Amidst this societal backdrop, the successful application of professor Park Il Kwon and his team’s eco-friendly approach is good news for regulators and the general public alike.
Stopping pine wilt disease has always depended on interrupting the reproductive chain of the carrier longhorn beetle. Tiny eelworms barely 1 mm long infiltrate pine trees and block off all openings, suffocating the tree and causing it to die of dehydration. Females then visit the dead tree and lay eggs, which hatch into larvae that become carriers of the eelworms. When the larvae grow into adulthood, the full-grown beetles fly off to other pine trees, and the cycle is repeated.

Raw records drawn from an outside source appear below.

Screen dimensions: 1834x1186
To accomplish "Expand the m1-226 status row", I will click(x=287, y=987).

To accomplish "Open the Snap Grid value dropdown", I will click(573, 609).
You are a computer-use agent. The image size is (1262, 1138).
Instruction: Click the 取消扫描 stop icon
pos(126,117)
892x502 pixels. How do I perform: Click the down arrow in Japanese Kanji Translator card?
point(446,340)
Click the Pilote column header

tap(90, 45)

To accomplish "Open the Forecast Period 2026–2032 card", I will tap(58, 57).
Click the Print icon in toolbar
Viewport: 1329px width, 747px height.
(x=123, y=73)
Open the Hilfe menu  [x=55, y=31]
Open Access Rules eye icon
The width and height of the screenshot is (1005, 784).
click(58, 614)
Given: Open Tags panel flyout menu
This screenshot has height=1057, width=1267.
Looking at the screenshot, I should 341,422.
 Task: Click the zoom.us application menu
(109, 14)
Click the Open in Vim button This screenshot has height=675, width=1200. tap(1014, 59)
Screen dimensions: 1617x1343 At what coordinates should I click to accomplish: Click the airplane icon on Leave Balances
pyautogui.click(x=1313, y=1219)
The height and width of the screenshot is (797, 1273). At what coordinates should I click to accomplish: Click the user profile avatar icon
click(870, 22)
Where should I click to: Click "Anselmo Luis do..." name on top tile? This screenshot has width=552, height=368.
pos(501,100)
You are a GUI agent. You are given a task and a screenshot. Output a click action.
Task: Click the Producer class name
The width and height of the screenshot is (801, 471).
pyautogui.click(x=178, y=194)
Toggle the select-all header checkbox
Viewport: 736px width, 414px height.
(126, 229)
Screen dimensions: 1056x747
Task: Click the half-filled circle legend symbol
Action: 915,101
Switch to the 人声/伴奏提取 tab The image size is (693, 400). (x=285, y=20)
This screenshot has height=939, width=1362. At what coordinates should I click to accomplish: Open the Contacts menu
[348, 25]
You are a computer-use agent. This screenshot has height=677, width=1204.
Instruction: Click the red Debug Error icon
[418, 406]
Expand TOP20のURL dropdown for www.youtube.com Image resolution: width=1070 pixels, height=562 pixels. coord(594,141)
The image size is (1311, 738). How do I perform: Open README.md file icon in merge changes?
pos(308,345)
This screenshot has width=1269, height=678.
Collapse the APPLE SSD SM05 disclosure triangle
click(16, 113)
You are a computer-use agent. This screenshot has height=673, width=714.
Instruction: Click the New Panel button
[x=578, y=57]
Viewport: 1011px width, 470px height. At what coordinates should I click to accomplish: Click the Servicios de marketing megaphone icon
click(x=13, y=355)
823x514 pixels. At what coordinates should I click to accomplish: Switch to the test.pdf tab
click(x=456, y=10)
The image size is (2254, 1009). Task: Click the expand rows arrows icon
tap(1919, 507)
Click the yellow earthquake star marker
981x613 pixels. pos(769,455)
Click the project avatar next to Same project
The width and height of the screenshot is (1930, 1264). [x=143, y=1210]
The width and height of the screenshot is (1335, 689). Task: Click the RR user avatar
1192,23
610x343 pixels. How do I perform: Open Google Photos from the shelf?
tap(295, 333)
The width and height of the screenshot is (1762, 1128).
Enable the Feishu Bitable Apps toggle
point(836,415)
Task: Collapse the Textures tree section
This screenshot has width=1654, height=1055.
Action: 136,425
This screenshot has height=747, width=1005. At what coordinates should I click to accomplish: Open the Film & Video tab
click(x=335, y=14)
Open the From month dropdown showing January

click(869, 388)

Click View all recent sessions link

Park’s team found a way to disrupt this cycle by first discovering that only the male exudes the pheromone Monachamol and subsequently extracting the substance and mixing it with other compounds like ethanol to maximize its potential as a lure for females.
After lab work was completed, Park’s team visited the pine forests of Hongcheon, Gangwon Province, where they installed two types of traps on trees: ones filled with the pheromone bait and ones without.
The results were overwhelmingly positive; over 200 beetles, 75 percent of them female, were ensnared in the baited traps, while the standard traps only held six.
Upon announcing the results of the field tests, Park said, “The eco-friendly method we have developed will not only serve to drastically reduce instances of airborne pesticide dispersal, which damages the ecosystem, but will also be far more effective in reducing the numbers of longhorn beetles,, as it suppresses reproduction itself.”
Developed in collaboration with venture capitalist firm KIP and the Korea Forestry Research Institute, the results of the research are expected to hit the market in product form in the near future.